2025, Année de la Culture Malienne : Une idée juste qui mérite mieux
Le gouvernement malien a eu une vision forte en instituant 2025 comme « Année de la Culture ». Dans un contexte de lutte contre le terrorisme, cette initiative est un acte de résistance : affirmer que le Mali tient debout, à travers sa culture, face à ceux qui cherchent à effacer son identité.
Mais six mois plus tard, l’élan espéré reste timide. Pas de campagne visible, pas de ferveur dans les rues, pas d’effervescence dans les quartiers. La ville de Bamako, pourtant cœur battant de la création, ne vit pas cette année culturelle. La majorité des Maliens l’ignorent ou n’en perçoivent aucun effet dans leur quotidien.

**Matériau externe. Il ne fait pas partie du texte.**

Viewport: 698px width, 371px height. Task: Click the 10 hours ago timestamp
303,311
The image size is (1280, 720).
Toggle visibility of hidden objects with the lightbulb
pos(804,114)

Pourtant, un logo a été conçu, des artistes ont été désignés comme parrains de mois culturels, des conférences et masterclass organisées. Ces efforts existent, mais restent trop institutionnels, sans vrai lien avec le grand public.
Le principal défaut : un manque de préparation. Ce projet ambitieux aurait nécessité une stratégie comparable à celle d’un grand événement national. Il manque un calendrier clair, une campagne médiatique forte, une mobilisation des collectivités, des artistes locaux, des jeunes, des écoles, des radios, des quartiers…

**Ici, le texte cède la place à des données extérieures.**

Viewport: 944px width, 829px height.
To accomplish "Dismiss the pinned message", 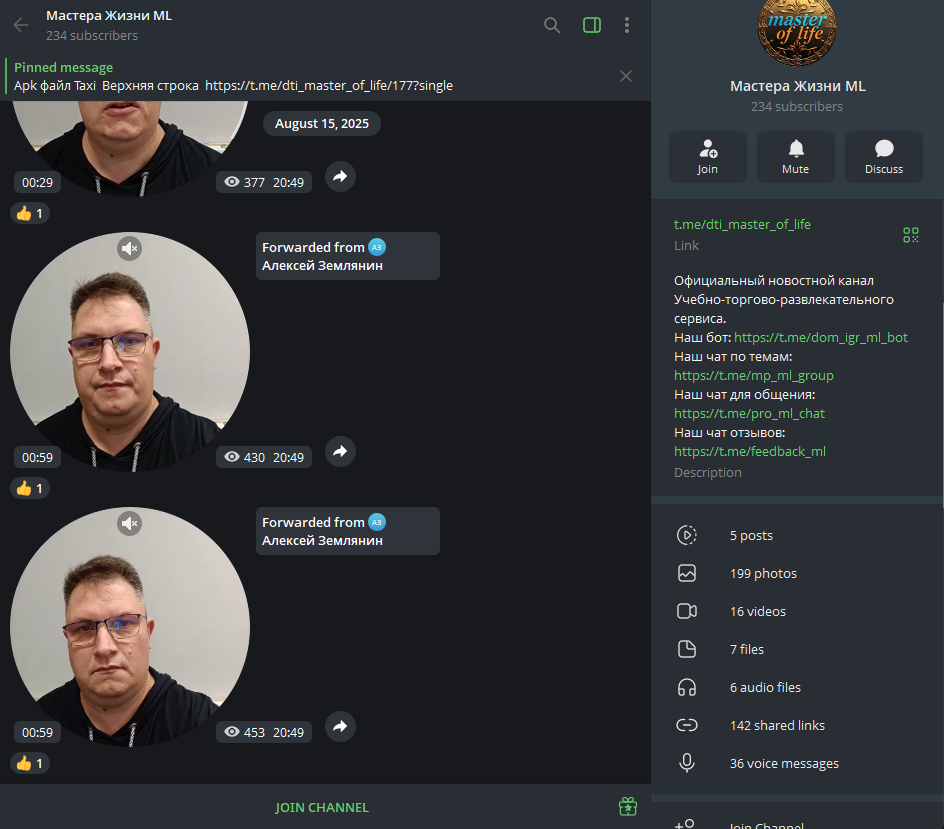I will tap(626, 76).
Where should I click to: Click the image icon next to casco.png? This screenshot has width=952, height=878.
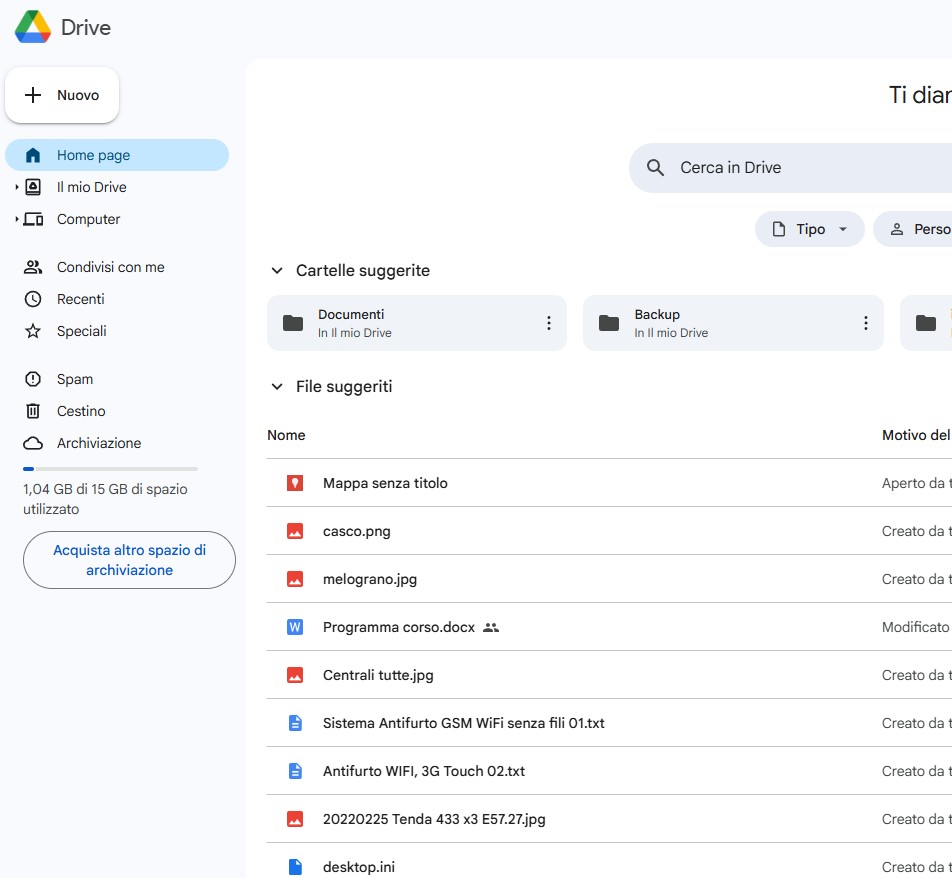click(294, 530)
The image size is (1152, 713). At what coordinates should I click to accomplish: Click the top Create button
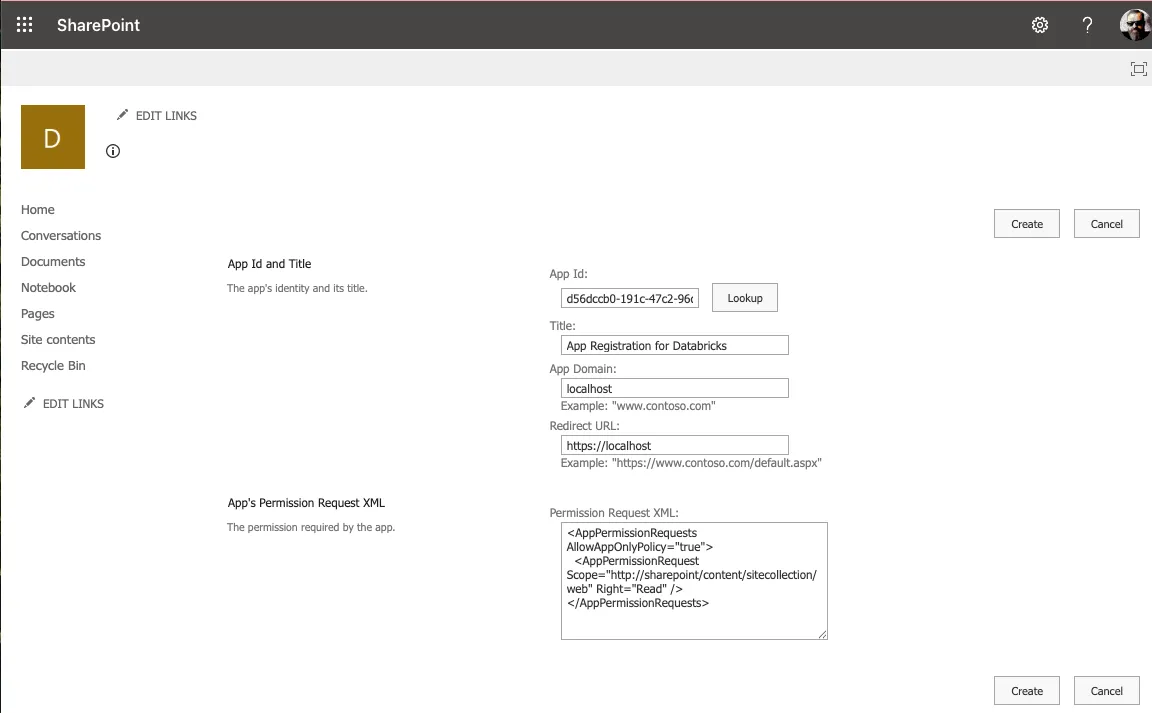pyautogui.click(x=1026, y=224)

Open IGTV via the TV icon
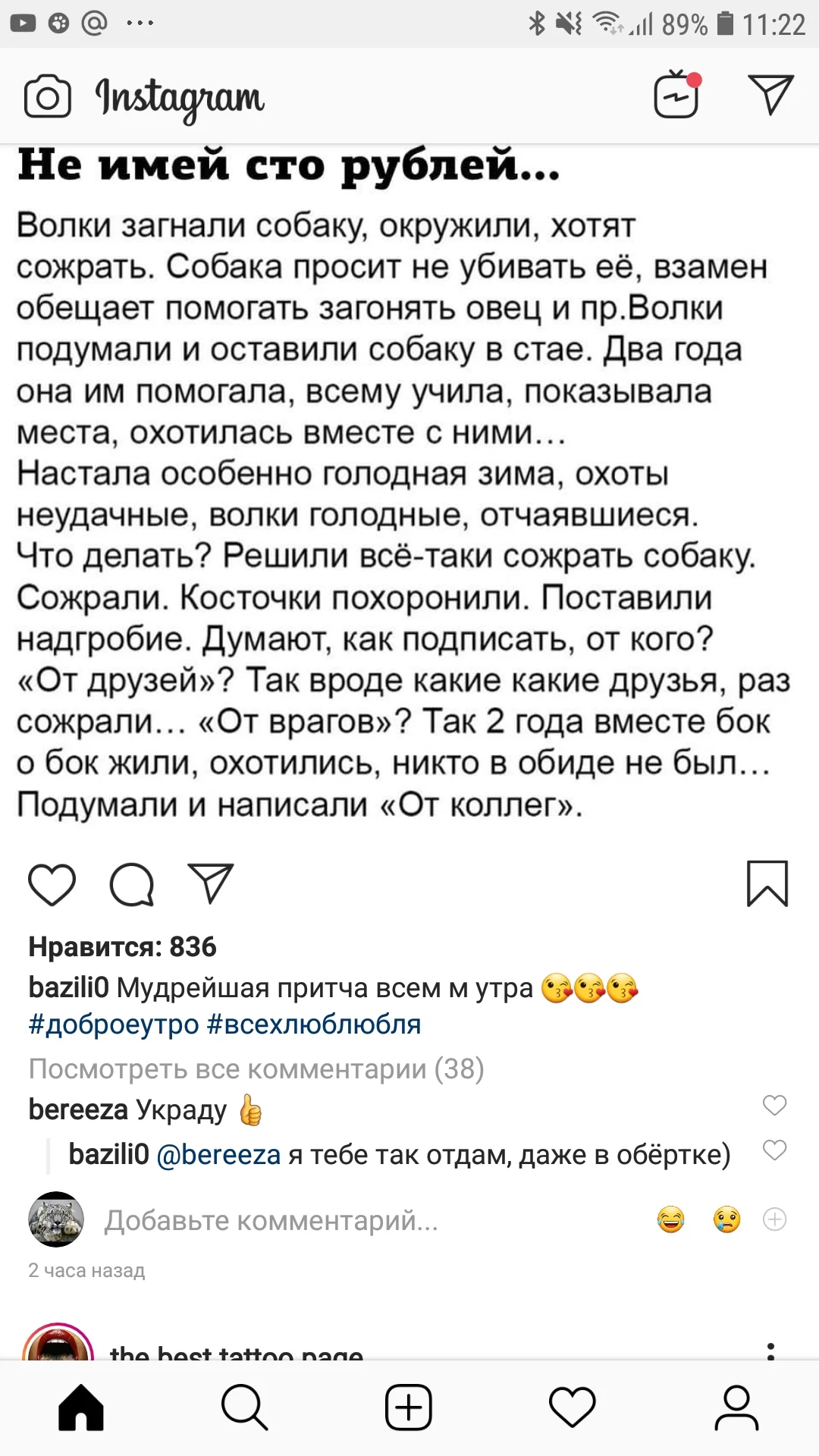point(673,96)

Car la culture malienne bouillonne malgré tout. Des jeunes talents émergent, des équipes artistiques se battent avec peu de moyens. Ils méritent d’être soutenus, valorisés, propulsés dans cette dynamique nationale.
Il reste six mois. Il est encore temps d’agir : produire du contenu, décentraliser les initiatives, connecter les régions, créer une vraie ferveur populaire.
L’Année de la Culture ne doit pas être un slogan. Elle peut encore devenir un tournant pour le pays. Il suffit d’en faire un projet partagé.
Que les tambours recommencent à résonner, que les masques dansent, que les voix racontent. Il est encore temps.
Ce qui peut être fait dès maintenant pour sauver cette année :
- Élaborer un calendrier national visible, qui programme les activités culturelles dans toutes les régions et les rend accessibles au grand public.
- Lancer une campagne médiatique forte à la télévision, à la radio, sur les réseaux sociaux et dans les rues, avec des spots, des affiches et des émissions spéciales.
- Créer une caravane culturelle itinérante qui parcourt les villes et villages du Mali avec des spectacles, des projections, des contes, de la musique et des ateliers.
- Soutenir financièrement les initiatives locales, avec des appels à projets ouverts aux associations, collectifs, artistes indépendants, écoles, etc.
- Associer les jeunes et les scolaires dans la dynamique : concours de poésie, théâtre scolaire, journées culturelles inter-établissements.
- Impliquer les collectivités territoriales et les radios communautaires comme relais de proximité.
- Créer une plateforme numérique dédiée où toute la programmation, les contenus, les portraits d’artistes et les archives soient accessibles à tous.
Avec une action rapide, structurée et inclusive, l’Année de la Culture Malienne peut encore marquer l’histoire. Il n’est pas trop tard pour faire de 2025 une célébration nationale inoubliable.